Studio album by Groove Collective
- Released: 1999
- Genre: Funk, acid jazz
- Label: Shanachie
- Producer: Genji Sirasi

Groove Collective chronology
| Dance of the Drunken Master (1998) | Declassified (1999) | It's All in Your Mind (2001) |

= Declassified (Groove Collective album) =

Declassified is an album by the American band Groove Collective, released in 1999.

The album peaked at No. 48 on the Billboard Jazz Albums chart. The band supported it with a North American tour.

==Production==
The album was produced by band member Genji Sirasi. At the time of the recording, Groove Collective included 14 members. Declassified contains a cover of the Paul McCartney-penned "Martha My Dear". Lucy Woodward contributed vocals to "Up All Night".

==Critical reception==

Pitchfork called Declassified "modern funk that's not afraid to integrate with every other influence held dear by each of its 14 members." The Washington Post thought that the band "are skillful cut-ups, whether they're reconstituting a '70s-funk shuffle ('Up All Night'), toying with what sounds like a PBS-theme fanfare ('Some People'), appropriating Steve Reich's modal shuffle ('Undercover Life') or narcotizing the Beatles' 'Martha My Dear'." The Orange County Register declared that, "were it to lose some of the cloying Spyro Gyra-isms it uses as a crutch, this New York outfit ... would be the tightest bunch of funketeers since the Average White Band, if not P-Funk."
════════════════════
From the Declassified album text, reproduce word for word the stretch from "Groove Collective chronology" through "released in 1999.".
════════════════════
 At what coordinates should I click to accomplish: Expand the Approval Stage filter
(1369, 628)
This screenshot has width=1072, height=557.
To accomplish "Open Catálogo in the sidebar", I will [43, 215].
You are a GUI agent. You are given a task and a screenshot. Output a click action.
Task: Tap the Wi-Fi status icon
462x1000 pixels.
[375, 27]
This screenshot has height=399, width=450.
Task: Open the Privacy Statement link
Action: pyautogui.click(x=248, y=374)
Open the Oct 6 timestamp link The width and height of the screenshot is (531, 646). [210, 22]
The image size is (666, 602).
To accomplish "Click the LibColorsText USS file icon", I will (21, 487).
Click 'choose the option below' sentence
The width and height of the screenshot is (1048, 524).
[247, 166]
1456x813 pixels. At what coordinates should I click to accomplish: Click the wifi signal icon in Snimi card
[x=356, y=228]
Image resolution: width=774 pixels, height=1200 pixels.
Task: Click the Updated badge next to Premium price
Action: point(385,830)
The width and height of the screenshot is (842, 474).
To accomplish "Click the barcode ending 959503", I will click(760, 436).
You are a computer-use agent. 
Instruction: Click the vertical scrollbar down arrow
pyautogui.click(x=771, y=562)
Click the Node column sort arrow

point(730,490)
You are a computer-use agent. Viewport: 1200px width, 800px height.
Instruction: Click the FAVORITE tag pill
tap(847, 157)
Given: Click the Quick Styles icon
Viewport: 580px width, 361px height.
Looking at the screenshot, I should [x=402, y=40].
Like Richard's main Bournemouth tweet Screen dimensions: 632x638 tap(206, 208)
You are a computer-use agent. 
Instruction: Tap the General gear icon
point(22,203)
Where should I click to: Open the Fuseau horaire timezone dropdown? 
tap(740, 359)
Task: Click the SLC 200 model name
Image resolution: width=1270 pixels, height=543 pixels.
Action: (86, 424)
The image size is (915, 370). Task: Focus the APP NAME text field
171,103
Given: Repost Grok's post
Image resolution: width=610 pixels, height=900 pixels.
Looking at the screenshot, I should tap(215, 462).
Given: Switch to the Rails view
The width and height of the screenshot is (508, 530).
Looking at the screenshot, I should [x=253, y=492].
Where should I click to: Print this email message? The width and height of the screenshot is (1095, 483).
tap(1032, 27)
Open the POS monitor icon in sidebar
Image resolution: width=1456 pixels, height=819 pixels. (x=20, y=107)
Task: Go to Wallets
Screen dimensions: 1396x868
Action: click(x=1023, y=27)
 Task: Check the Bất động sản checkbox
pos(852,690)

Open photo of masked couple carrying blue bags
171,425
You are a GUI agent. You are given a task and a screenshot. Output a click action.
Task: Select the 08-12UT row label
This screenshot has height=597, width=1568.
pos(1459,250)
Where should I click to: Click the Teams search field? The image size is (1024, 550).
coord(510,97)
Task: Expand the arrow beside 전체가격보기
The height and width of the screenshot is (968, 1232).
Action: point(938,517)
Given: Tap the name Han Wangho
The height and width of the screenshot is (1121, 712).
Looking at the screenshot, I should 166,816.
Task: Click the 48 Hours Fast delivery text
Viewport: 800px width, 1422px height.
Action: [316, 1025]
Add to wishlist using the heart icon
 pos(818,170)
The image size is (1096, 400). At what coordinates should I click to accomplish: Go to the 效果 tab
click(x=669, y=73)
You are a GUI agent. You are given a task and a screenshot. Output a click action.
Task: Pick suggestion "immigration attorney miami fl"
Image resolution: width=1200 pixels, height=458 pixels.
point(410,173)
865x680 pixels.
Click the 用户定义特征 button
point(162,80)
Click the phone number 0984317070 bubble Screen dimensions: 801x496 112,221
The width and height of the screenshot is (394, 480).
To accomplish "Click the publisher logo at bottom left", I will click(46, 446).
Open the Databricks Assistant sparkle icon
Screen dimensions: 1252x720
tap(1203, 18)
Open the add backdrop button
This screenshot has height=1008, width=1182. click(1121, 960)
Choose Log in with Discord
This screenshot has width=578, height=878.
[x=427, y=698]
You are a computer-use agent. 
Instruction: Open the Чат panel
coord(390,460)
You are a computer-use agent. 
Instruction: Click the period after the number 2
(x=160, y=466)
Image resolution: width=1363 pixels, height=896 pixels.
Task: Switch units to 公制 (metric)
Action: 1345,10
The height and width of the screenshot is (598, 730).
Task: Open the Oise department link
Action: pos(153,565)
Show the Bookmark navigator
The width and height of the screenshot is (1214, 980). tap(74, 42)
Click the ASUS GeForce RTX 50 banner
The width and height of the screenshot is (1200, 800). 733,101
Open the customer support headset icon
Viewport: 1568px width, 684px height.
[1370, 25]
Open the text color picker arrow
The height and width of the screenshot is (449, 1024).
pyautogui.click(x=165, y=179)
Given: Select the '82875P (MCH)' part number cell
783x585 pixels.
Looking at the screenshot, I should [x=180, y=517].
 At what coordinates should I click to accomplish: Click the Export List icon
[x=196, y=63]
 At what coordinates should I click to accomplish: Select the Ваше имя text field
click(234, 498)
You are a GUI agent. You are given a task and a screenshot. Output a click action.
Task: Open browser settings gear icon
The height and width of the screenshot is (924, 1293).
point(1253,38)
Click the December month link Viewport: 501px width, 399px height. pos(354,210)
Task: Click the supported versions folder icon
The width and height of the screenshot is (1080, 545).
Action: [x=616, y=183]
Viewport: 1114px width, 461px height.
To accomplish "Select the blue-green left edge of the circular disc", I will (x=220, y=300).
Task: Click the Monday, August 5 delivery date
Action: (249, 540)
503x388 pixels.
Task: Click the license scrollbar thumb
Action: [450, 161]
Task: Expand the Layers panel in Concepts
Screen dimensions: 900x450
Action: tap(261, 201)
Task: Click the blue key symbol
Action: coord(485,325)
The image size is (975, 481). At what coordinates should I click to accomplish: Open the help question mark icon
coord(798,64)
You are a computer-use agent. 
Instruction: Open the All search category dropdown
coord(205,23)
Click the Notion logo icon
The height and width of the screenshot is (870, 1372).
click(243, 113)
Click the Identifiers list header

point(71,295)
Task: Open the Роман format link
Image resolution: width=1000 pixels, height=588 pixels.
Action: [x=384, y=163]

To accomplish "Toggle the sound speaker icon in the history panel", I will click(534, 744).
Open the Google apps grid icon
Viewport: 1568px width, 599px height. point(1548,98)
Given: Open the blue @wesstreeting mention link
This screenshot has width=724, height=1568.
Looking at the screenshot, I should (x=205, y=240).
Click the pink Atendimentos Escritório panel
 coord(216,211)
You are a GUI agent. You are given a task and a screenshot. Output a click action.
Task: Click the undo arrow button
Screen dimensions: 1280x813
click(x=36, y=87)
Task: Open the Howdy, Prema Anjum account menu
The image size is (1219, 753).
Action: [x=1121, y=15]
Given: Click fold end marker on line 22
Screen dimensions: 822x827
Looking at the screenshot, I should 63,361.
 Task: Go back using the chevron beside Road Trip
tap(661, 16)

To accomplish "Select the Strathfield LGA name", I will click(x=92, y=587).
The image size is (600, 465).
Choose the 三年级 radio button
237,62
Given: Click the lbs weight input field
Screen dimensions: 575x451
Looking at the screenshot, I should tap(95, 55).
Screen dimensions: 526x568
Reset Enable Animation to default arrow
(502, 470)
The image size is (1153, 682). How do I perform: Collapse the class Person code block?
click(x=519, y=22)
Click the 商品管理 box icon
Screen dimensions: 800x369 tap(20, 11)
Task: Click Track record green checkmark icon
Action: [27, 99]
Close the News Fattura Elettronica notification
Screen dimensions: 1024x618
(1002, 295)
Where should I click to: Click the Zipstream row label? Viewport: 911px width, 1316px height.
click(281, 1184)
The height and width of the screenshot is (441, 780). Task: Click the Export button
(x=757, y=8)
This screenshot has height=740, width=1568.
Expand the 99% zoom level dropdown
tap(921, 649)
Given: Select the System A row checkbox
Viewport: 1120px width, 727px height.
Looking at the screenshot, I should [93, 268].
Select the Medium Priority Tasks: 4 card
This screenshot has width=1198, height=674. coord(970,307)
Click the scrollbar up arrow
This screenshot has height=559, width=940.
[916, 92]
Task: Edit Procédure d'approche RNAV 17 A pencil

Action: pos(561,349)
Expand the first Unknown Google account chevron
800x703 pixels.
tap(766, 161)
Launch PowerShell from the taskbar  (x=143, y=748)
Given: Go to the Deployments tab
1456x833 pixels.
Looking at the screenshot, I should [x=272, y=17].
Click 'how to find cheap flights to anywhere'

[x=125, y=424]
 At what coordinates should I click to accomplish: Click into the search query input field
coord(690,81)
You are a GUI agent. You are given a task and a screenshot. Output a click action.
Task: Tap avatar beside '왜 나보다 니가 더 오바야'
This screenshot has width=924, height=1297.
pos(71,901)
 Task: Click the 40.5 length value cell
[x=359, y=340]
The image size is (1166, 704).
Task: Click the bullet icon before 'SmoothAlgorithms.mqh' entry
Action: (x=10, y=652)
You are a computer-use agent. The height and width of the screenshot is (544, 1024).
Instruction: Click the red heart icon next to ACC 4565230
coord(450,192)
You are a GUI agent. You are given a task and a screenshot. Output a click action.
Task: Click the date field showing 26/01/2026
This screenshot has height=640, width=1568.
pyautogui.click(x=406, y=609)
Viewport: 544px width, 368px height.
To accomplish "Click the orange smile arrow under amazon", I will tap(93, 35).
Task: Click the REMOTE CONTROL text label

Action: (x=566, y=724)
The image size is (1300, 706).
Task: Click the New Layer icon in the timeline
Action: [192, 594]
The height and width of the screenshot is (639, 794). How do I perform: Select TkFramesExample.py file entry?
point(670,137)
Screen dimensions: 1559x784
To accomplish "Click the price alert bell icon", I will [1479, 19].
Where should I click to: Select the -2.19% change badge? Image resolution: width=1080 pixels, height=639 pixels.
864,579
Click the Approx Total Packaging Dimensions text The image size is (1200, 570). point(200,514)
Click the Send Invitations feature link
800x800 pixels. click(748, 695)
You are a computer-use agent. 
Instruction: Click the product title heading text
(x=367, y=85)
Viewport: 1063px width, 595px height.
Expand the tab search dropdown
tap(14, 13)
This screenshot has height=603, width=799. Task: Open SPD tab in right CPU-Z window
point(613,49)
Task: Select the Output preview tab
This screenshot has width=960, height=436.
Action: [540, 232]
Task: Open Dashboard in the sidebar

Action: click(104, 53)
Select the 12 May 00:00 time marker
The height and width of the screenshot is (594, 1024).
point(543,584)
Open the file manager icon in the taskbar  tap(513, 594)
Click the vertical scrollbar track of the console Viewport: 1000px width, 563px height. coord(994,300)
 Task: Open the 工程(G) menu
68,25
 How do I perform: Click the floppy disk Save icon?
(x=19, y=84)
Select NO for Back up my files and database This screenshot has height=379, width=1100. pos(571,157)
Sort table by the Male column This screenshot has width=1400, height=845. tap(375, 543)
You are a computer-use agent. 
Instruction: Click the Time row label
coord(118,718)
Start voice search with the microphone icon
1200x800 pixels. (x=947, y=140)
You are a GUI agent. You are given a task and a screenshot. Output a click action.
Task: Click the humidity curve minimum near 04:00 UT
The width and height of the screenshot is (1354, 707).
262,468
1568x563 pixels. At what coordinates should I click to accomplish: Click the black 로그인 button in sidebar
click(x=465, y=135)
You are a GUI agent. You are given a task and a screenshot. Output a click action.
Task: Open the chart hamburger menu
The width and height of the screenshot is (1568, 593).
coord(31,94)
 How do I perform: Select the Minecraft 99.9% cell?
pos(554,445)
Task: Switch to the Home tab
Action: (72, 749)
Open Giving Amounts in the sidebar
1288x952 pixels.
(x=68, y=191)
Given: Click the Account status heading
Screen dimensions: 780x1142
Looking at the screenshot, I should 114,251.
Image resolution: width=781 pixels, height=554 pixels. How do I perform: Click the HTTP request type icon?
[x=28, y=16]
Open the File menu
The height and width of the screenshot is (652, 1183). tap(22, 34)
════════════════════
| Solution to the problem |
Groove Collective chronology
| Dance of the Drunken Master (1998) | Declassified (1999) | It's All in Your Mind (2001) |

= Declassified (Groove Collective album) =

Declassified is an album by the American band Groove Collective, released in 1999.